Elder Law

Estate Planning Attorneys

There are many reasons to prepare your estate plan now.  They include:  avoiding probate; nominating a Guardian for your minor children should something happen to you; planning for long-term care costs; nominating a conservator should you become incapacitated; avoiding conservatorship; having a say in who should be in control of you and your assets should you become incapacitated; and having a say in who gets what when you pass away.  Estate planning is appropriate and necessary for most people of all ages.

Understanding the Value of Estate Planning

An Estate Plan should reflect one’s personal desires and goals.  For most people with an estate over $150,000 and/or who own any real estate, the estate plan should include at least:  a revocable living trust; a pour-over will; a durable power of attorney; a healthcare directive; and a HIPAA authorization.  In some cases an irrevocable trust will used instead of a revocable trust.  Those cases usually involve an adult with special needs, Medi-Cal or VA planning goals, or estates with over $5.34 Million.  Following is an explanation of the basics of estate planning.

Durable Power of Attorney:  A Power of Attorney is a legal document that gives a named agent authority to take certain actions.  A Durable power of attorney is one that continues in effect even after the Principal (the person granting authority to the agent) becomes incapacitated.  A Durable Power of Attorney can be limited in scope or be very broad.  It is imperative that one have a Durable Power of Attorney in order to prevent conservatorship proceedings if one becomes incapacitated.

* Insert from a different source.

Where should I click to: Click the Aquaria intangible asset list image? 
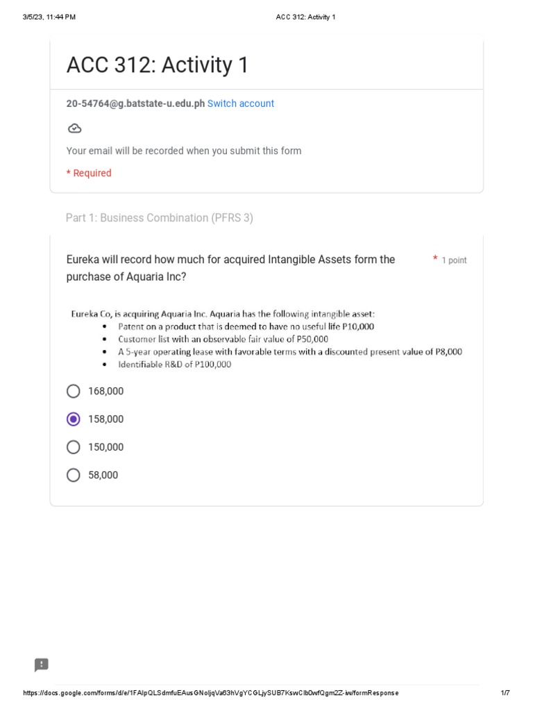pyautogui.click(x=267, y=339)
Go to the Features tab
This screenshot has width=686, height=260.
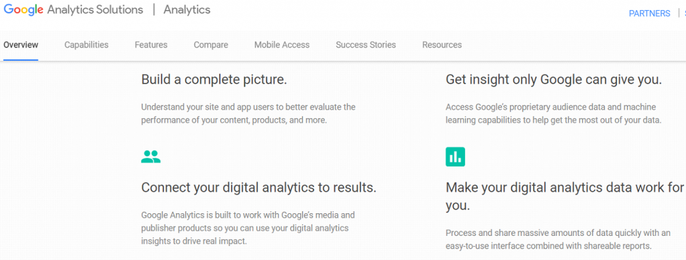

Advance Health Care Directive:  An Advance Health Care Directive consists of several parts.  First, the Advance Health Care Directive can be used to designate a Health Care Agent.  The Agent is a person designated to make health care decisions on one’s behalf in the event of incapacity.  Part II of the Advance Health Care Directive may include “Instructions for Health Care.”  This portion has to do with the “End-Of-Life” decisions and involves one’s decisions regarding prolongation of life by artificial means, relief from pain and other wishes.  Part III of the Directive is optional and reflects one’s decisions regarding donation of organs, tissue and other body parts.  Part IV involves the designation of one’s primary care physician. This document is also vital in avoiding conservatorship proceeding should one become incapacitated.

For more information about the Estate Planning with the attorneys of Lanzone Morgan, LLP, give us a call at 1-888-887-9777 today.

Essential Aspects of Estate Planning

Avoiding Probate:  Probate is a timely and expensive court process.  The probate process is, simply put, a process in which the court distributes one’s estate after death.  This process is necessary if there: 1) is no estate plan in place or if there is just a will in place and  2) the estate is over $150,000 or the estate owns any real estate.

Probate costs are set forth in the California Probate Code and depend on the size of the estate.  The attorney’s and executor’s fees mirror each other.  Both are:  4% of the first $100,000 of the estate; 3% of the next $100,000; 2% of the next $800,000; and 1% of the next $9,000,000.  As an example, an estate with $500,000 worth of assets would have attorney’s fees of $13,000, plus executor’s fees of $13,000, plus court costs.  In addition, an attorney and/or an executor may request additional fees for extraordinary services provided.

Revocable Living Trust:  A Revocable Living Trust is a legal entity, separate from yourself, that you create to hold title to your property so that when you pass away, property can be distributed according to the terms of the trust without court involvement.  There are three separate roles that are played in a trust (however, all three roles may be filled by the same person):  A Settlor or Grantor is the person who creates the Trust; A Trustee is the person who follows the rules of the Trust and is in charge of distributing the assets of the Trust as outlined in the Trust document; and the Beneficiary (or beneficiaries) is the individual who will benefit from the assets of the Trust.

The Settlor, upon creating the trust, determines who will play the other roles.  Typically, the Settlor appointments himself as Trustee during his lifetime for as long as he is competent and capable of making decisions.  The Settlor will also usually make himself a beneficiary of his own trust during his lifetime.  The “death” beneficiaries will be those individuals to whom the assets of the trust will be distributed upon the Settlor’s death.  The Settlor has the authority, when creating the trust, to say “how” those death beneficiaries will receive their distribution (i.e. in trust for their life, outright, etc.).

Administration of the Trust:  Upon the death of the Settlor, a Trust is administered by the successor Trustee.  The Successor Trustee must follow the rules of the Trust established by the Settlor and must also give notices pursuant to California law.  In many cases the successor Trustee will seek legal counsel to assist in administering the Trust in order to make sure that all applicable laws are followed.

A Pour-Over Will:  A Trust holds only what is “put” into it.  Sometimes, assets will get left out of the trust inadvertently.  The Pour-Over will allows the successor Trustee to “pour” these assets back into the Trust and distribute them pursuant to the terms of the Trust.

HIPAA Authorization:  This document grants authority to named individuals to access one’s medical records.